La percezione dolorosa dell’assurdità dell’esistenza in mancanza di questa azione generazionale creativa è il campo sterminato più reale e drammatico nel quale si smarrisce ,assieme al senso del dolore ,anche quello della felicità ; in un percorso di solitudine propriamente intesa come privazione dei tratti comuni e condivisi della nostra umanità,sia con gli uomini che con il “mondo”
Trovo anche particolarmente efficace e bello il concetto ricavato da Freud del dolore come “perdita del bene primario” e del suo profondo legame con l’amore ed è altrettanto bella – se non ancora di più – l’ evidenza del pensiero di Vittorino Andreoli sulla capacita del dolore di “ rivelare i fondamenti dell’umanità” – o di ricostruirli ,dico io – anche in ragione di quella “resilienza individuale”virtuosa verso di esso .

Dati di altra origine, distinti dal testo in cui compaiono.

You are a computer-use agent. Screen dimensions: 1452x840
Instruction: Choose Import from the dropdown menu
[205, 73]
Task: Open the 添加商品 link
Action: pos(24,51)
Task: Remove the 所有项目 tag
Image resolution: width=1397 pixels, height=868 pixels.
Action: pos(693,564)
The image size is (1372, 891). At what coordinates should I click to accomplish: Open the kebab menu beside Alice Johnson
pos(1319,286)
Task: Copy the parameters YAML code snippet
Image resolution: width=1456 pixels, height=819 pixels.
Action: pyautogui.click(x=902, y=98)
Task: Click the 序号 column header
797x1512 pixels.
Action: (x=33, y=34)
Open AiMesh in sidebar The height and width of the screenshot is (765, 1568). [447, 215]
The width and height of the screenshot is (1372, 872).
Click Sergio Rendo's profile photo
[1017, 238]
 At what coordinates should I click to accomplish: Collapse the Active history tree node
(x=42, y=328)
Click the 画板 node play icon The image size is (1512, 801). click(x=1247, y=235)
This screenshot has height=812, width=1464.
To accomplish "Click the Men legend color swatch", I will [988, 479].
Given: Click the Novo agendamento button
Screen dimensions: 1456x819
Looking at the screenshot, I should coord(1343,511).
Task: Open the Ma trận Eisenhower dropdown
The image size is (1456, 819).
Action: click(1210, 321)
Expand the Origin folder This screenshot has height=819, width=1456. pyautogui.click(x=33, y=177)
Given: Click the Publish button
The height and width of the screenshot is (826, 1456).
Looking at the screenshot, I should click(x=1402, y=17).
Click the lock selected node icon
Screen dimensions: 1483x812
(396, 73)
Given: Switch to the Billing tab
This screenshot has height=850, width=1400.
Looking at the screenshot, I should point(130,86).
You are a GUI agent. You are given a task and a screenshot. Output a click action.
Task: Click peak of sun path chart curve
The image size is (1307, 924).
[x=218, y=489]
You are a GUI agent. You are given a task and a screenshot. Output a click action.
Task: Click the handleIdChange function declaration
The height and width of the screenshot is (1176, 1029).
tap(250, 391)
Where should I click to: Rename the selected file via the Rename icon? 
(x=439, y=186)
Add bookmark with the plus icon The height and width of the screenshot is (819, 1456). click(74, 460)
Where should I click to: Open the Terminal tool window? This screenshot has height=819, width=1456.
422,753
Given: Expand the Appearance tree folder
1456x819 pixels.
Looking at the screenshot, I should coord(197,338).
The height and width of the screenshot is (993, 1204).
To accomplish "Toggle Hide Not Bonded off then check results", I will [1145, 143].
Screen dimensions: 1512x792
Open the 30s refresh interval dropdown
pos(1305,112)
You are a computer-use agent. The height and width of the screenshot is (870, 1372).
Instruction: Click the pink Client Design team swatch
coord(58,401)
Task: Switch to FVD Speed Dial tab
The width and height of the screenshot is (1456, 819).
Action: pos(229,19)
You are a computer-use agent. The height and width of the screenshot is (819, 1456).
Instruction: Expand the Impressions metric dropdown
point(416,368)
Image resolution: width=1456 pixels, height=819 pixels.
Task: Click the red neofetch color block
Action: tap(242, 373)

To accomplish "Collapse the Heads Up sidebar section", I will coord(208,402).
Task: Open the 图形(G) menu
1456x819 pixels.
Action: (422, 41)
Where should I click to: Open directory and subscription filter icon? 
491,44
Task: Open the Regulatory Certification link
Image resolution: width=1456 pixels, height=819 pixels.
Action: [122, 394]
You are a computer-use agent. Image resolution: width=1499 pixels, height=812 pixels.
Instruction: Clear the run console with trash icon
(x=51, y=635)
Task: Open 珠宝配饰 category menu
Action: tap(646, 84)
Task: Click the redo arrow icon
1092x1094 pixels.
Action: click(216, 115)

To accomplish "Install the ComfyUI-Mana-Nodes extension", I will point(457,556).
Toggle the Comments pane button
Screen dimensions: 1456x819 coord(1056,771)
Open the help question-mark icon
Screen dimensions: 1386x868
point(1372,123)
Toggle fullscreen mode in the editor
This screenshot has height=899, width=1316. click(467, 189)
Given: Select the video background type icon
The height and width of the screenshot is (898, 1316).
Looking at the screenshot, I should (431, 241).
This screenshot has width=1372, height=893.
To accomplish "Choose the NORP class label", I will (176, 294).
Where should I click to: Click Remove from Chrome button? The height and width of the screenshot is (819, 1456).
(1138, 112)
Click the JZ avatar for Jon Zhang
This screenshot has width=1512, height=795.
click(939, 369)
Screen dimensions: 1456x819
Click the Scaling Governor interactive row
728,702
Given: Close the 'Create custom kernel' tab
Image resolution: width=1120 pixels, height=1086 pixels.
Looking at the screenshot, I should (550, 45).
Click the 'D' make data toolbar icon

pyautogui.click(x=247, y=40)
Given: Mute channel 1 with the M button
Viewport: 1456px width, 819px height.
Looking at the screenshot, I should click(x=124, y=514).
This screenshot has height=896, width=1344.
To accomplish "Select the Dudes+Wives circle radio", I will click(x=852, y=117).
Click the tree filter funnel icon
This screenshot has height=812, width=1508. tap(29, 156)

Sulla necessità di “aprirci al trascendente e alla dimensione spirituale”,infine,che si chiami o meno Dio,per alimentare la speranza di “crescita evolutiva” anche dall’esperienza della sofferenza,non credo a mio parere che possano esserci valide alternative che siano in grado di dare soluzione possibile alla “ domanda dell’uomo e all’irragionevole silenzio del mondo” di cui parla Camus nella citazione ( io vi aggiungerei anche “ Lo straniero”..).